Just a suggestion and I am not picking either of the ones you chose, because all are similar in that they are way overpriced for what you get.

Take one of the listed computers you are interested in from any of these companies and have a "local computer store" or even somone you come in contact with (similar to the guys on this forum) build you one for a modest fee for labor and knowledge and save yourself several hundred dollars. They will personally test your computer and make sure it is correctly done.
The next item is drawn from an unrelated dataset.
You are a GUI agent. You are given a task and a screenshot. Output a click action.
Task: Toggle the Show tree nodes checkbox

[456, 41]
The components will be better and I am sure the build would be better than what you are going to pay your hard earned cash for. 
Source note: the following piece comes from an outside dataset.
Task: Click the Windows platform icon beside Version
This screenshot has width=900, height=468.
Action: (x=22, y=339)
No, I am not trying to drum up business for my computer shop, because I don't build (sold my large store and only have a small shop now) for those who do not live in my town, because I offer a 100% personal home visit guarantee on the units I build.


----------



## Zealex

Firebolt059 said:


> dude u really gotta check out http://digitalstormonline.com/
> 
> they have 5 year warranty, A+ with the BBB (check if u dont believe me) and life time US based Tech support
> 
> When you customize ur system, they have GOOD brand name parts, and they have a forum if u need anything. check them out. read reviews on digital storm


It doesn't impress me. I watch there lil video and says they test there parts, which you don't see anything. But all those rigs shown are buildable, cheaper too.


----------



## Firebolt059

*bump*


----------



## Redeye3323

You're not going to get anyone who knows about building a PC reccommending a pre-built PC due to the overcharging and the poor-parts. However many times you bump.
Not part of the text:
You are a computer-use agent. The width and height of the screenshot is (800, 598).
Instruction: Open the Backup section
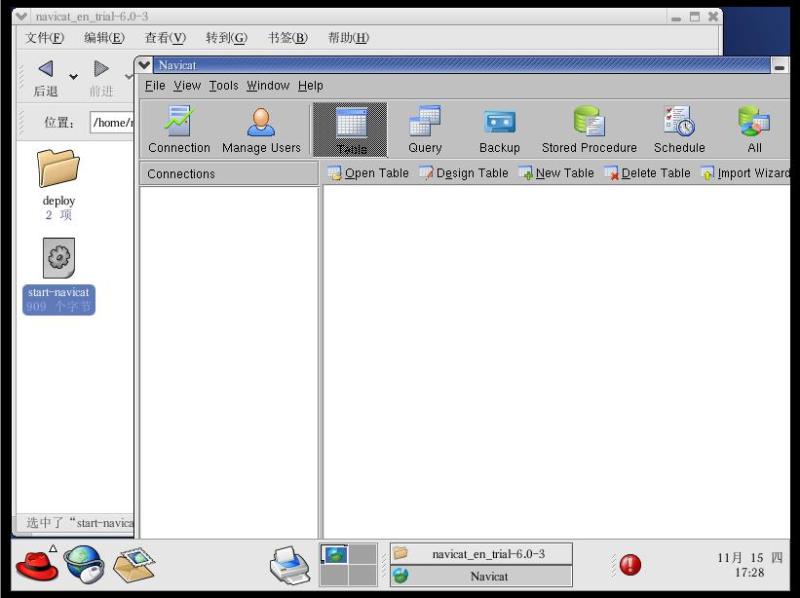click(x=499, y=130)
Have you even considered my earlier idea Firebolt059 (I'm guessing this is a reference to HP is it not...)


----------



## Firebolt059

Redeye3323 said:


> You're not going to get anyone who knows about building a PC recommending a pre-built PC due to the overcharging and the poor-parts.


dude most pre-built uses GOOD name brand parts


----------



## Tumbleweed36

I am not here to argue about your statement, but if you have been in the business of computer building, you would know better. Pre-builts use BASIC parts and nothing else with important items like power supplies. Show me a pre-built with a 800 watt seasonic or Corsair power supply......enough said. They may have a fancy video card, but when you get to the nitty gritty of parts like power supplies,.....junk!


----------



## Zealex

Redeye and I(I think I've said this multiple times) that you will be disappointed cause no one will recommend you a prebuilt desktop. We have been giving you advice the whole time, it is _you_ who can't get the idea of prebuilts out of your head. If you really believe the person who sells the item, then go for it but if you want to open your mind listen to our advice.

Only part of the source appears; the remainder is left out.